<<<<

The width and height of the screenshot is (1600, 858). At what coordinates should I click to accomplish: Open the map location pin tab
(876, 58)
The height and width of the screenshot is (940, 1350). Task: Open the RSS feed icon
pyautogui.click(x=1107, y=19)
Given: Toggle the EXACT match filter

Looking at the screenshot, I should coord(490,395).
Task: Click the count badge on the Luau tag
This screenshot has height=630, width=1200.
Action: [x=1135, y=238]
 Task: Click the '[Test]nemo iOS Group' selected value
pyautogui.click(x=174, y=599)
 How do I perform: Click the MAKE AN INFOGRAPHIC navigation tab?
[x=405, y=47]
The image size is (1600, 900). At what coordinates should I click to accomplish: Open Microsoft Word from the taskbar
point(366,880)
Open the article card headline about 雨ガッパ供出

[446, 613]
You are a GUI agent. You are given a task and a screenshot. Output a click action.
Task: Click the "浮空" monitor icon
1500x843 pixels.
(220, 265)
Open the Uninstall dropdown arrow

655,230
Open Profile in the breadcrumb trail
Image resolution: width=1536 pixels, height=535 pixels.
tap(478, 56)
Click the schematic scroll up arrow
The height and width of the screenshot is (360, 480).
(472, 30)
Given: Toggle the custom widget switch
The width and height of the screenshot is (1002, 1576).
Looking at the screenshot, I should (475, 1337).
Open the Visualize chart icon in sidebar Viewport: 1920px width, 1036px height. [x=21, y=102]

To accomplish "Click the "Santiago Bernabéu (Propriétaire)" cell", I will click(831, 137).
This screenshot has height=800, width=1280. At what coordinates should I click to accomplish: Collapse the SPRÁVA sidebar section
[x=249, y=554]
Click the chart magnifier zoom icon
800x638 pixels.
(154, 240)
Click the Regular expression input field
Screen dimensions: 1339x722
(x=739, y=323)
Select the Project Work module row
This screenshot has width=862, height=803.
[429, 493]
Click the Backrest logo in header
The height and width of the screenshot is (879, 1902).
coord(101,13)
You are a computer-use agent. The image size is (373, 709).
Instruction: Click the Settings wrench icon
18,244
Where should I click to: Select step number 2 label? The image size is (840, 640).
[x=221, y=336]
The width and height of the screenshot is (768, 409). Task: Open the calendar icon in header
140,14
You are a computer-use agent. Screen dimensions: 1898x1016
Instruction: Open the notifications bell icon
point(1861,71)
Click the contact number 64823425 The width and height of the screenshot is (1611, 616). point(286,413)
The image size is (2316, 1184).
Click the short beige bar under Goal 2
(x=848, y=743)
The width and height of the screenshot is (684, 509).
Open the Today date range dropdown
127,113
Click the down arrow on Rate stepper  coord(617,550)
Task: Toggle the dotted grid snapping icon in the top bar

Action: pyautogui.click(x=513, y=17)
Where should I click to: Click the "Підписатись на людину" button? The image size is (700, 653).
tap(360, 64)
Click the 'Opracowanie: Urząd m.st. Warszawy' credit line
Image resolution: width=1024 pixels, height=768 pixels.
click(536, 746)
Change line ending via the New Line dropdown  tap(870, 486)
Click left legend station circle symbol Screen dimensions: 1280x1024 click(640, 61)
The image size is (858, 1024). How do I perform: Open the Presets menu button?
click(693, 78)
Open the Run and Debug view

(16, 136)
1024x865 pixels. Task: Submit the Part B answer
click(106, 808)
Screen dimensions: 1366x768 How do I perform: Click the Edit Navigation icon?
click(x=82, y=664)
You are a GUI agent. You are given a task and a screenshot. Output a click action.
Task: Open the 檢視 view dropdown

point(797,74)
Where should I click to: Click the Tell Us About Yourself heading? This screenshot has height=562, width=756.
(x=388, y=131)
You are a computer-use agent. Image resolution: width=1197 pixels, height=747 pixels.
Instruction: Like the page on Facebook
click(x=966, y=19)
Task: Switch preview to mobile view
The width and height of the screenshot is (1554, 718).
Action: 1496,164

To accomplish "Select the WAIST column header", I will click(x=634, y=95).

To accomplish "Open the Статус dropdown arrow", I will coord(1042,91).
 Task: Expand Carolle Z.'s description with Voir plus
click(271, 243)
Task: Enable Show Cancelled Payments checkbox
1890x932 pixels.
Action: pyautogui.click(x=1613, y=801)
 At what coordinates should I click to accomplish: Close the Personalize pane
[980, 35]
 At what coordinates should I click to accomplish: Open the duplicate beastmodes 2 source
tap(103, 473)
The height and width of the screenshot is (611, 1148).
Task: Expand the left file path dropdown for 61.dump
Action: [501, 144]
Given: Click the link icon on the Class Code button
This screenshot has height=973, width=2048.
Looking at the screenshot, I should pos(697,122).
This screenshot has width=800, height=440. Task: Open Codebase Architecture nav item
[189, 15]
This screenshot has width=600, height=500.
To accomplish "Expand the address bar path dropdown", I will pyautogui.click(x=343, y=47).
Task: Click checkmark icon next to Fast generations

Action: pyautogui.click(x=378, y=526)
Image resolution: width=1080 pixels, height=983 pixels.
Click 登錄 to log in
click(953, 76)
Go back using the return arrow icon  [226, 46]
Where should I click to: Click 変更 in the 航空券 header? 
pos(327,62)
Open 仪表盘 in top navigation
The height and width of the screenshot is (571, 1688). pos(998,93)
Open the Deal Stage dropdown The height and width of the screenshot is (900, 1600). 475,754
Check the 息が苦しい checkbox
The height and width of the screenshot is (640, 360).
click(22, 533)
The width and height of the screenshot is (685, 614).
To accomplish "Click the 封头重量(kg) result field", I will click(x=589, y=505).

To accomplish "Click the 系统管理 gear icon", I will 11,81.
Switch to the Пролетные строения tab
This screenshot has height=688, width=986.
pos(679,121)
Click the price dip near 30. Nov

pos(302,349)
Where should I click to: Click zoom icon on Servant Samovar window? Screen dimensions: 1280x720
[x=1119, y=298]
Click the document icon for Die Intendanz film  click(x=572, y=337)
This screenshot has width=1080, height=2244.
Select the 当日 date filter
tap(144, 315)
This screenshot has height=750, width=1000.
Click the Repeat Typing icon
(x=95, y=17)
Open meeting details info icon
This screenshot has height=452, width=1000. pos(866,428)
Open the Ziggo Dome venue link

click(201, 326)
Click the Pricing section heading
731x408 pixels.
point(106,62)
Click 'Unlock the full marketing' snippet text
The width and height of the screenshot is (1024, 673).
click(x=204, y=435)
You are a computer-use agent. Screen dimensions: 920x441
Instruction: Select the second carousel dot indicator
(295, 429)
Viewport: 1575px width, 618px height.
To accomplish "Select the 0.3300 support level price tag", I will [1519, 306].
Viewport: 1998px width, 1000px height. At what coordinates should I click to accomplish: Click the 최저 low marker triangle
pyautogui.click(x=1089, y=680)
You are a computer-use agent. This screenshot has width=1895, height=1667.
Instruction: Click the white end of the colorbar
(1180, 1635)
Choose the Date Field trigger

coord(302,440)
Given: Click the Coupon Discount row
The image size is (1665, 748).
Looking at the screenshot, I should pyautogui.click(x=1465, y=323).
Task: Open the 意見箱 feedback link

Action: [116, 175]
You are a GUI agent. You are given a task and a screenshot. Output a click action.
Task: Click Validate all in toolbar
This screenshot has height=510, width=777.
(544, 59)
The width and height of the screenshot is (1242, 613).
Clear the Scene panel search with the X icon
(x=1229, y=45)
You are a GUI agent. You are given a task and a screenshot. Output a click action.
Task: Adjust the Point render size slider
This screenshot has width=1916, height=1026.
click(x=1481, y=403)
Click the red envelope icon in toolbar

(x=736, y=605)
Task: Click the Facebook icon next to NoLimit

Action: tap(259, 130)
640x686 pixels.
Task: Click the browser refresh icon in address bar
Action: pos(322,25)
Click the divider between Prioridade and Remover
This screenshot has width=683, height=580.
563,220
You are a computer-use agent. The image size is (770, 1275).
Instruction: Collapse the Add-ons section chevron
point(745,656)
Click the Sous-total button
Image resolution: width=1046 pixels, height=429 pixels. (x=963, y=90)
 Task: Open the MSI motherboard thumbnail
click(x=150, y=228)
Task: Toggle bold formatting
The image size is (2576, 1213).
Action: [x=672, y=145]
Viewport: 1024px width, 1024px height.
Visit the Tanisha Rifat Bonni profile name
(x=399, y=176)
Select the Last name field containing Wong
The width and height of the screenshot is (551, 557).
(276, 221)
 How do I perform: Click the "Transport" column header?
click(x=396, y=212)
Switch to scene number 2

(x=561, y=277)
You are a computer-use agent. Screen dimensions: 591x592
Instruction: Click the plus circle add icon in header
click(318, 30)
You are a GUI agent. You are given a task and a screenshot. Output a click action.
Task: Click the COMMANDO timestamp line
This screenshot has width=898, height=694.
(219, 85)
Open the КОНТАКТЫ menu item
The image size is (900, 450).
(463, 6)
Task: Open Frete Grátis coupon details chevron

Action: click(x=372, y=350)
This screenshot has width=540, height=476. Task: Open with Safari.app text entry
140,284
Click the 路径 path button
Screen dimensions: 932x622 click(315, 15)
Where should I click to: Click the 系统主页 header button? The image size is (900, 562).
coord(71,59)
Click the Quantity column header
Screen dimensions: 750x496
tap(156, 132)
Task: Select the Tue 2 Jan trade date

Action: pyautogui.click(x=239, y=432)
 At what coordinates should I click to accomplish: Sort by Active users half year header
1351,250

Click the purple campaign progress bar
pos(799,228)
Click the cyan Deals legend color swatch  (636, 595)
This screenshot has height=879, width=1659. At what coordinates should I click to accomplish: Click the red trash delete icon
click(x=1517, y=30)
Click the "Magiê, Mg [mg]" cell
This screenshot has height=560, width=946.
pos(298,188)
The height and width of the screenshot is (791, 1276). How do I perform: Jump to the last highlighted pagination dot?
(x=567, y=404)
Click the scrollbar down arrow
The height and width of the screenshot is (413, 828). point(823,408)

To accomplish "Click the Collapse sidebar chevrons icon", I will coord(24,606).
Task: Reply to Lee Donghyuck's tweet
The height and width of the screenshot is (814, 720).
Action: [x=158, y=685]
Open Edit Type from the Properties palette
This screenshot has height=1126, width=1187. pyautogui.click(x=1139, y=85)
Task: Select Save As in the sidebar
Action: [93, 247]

>>>>

What to do:
Find the word "computer" in the entries, and copy every line it shows up in.

Solution to this task:
You are a computer-use agent. The image size is (373, 709).
You are a computer-use agent. Screen dimensions: 1898x1016
You are a computer-use agent. Image resolution: width=1197 pixels, height=747 pixels.
You are a computer-use agent. Screen dimensions: 920x441
You are a computer-use agent. This screenshot has width=1895, height=1667.
You are a computer-use agent. The image size is (770, 1275).
You are a computer-use agent. Screen dimensions: 591x592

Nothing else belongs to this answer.